Crecemos aprendiendo día a día, con la educación que nos dan en casa y la formación académica en la escuela lo que, como los complementos alimenticios, se nutre de nuevo del contacto y la convivencia. Nuestros pequeños aprenden también imitando a sus hermanos y mayores y hace parecer que su desarrollo es más veloz que el de los primogénitos. Estamos obligados a enseñar con la convivencia. Así ocurre con muchas otras especies, sobre todo aquellas en las que los pequeños son más vulnerables a sufrir daño por parte de depredadores y ante la necesidad de mantener la vida a salvo cada día, la cría debe aprender más rápido, para tener simplemente una mayor probabilidad de supervivencia.

Pero volviendo a los nuestros, ¿qué nos ocurre cuando vivimos periodos como los de la actualidad, en los que el contacto personal con muchos otros se ve disminuido por la necesidad del cuidado preventivo? Necesariamente nos puede afectar en intensidades diferentes, especialmente es  importante valorar y reaccionar ante la falta de contacto de nuestros pequeños. Hoy día muchos han vuelto a reunirse, pero es cierto que otra vez nos invade el temor, y de una u otra forma, disminuimos la deliciosa  y sana convivencia. Creo que hay que considerar la importancia de reconocer la manera individual como afecta a cada uno de los menores y adultos, a pesar de que las secuelas al tiempo aún son impredecibles.
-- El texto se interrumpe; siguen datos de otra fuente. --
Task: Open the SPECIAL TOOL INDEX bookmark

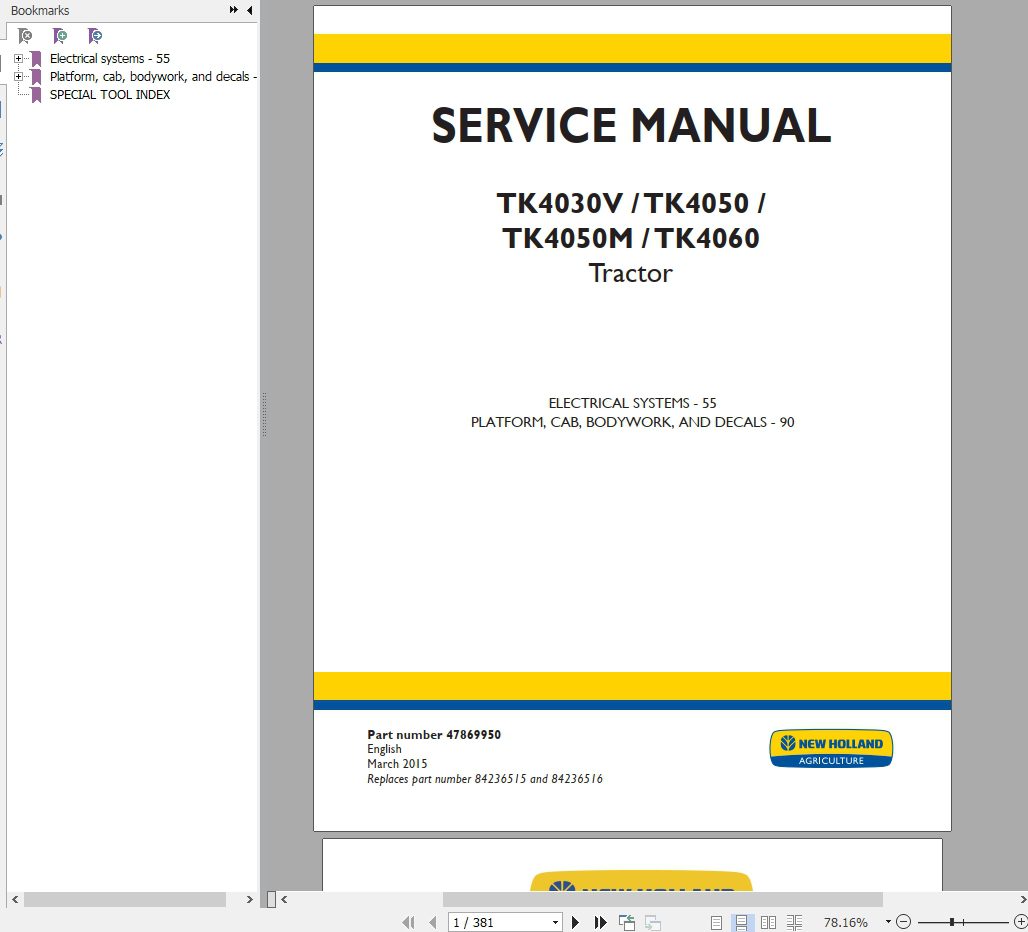Action: coord(110,94)
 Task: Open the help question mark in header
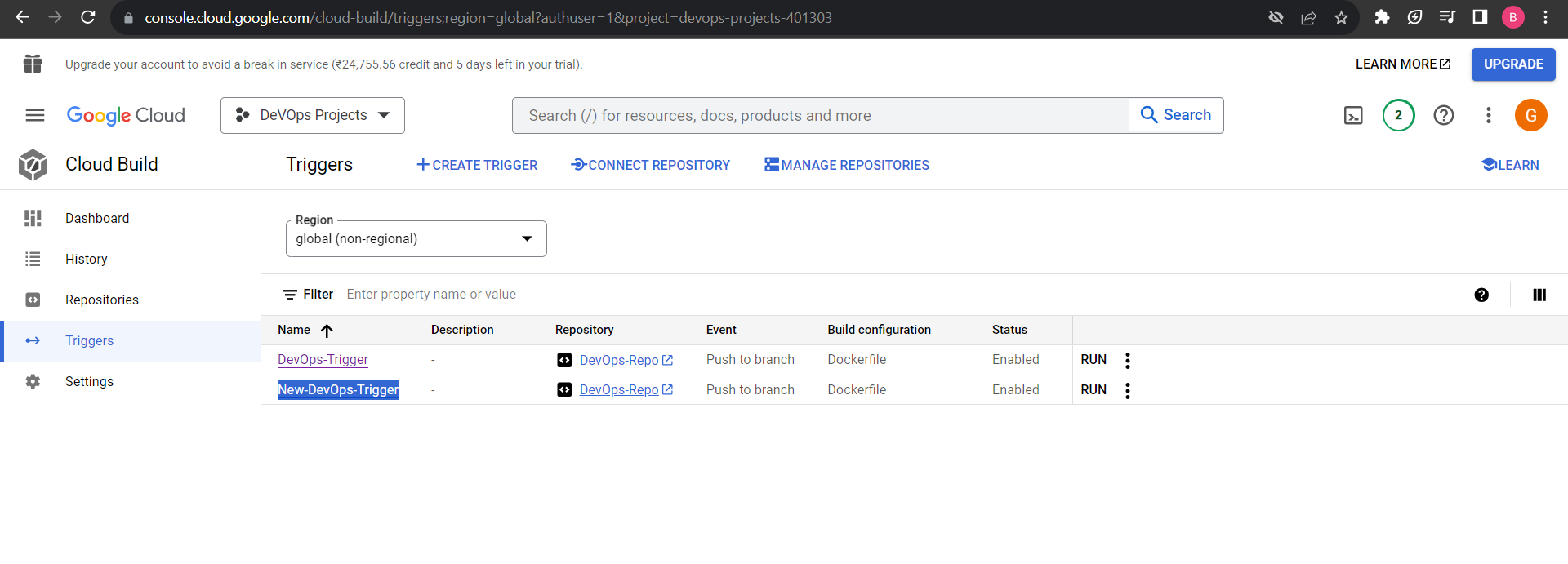pos(1443,115)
Para los adultos, muchos hemos visto cómo nos han cambiado las circunstancias y hemos perdido temporalmente la capacidad de planear, nos acompaña una cierta angustia y temor ante la incertidumbre. Hay ocasiones en que, a pesar de estar acompañados nos sentimos particularmente solos, acompañados de una soledad de la que nos cuesta mucho desprendernos. Sin embargo, y a pesar de la enorme necedad que nos muestra esta pandemia de seguir dándonos sorpresas, hay una necesidad mayor de continuar y hacer frente a estas secuelas que nada tienen que ver directamente con el COVID, pero que nos afectan igualmente de una manera virulenta. Estamos acercándonos a los dos años de esa realidad distinta, en la que esa curiosa soledad se ha vuelto una compañera, también en este Querétaro nuevo que deseamos conservar.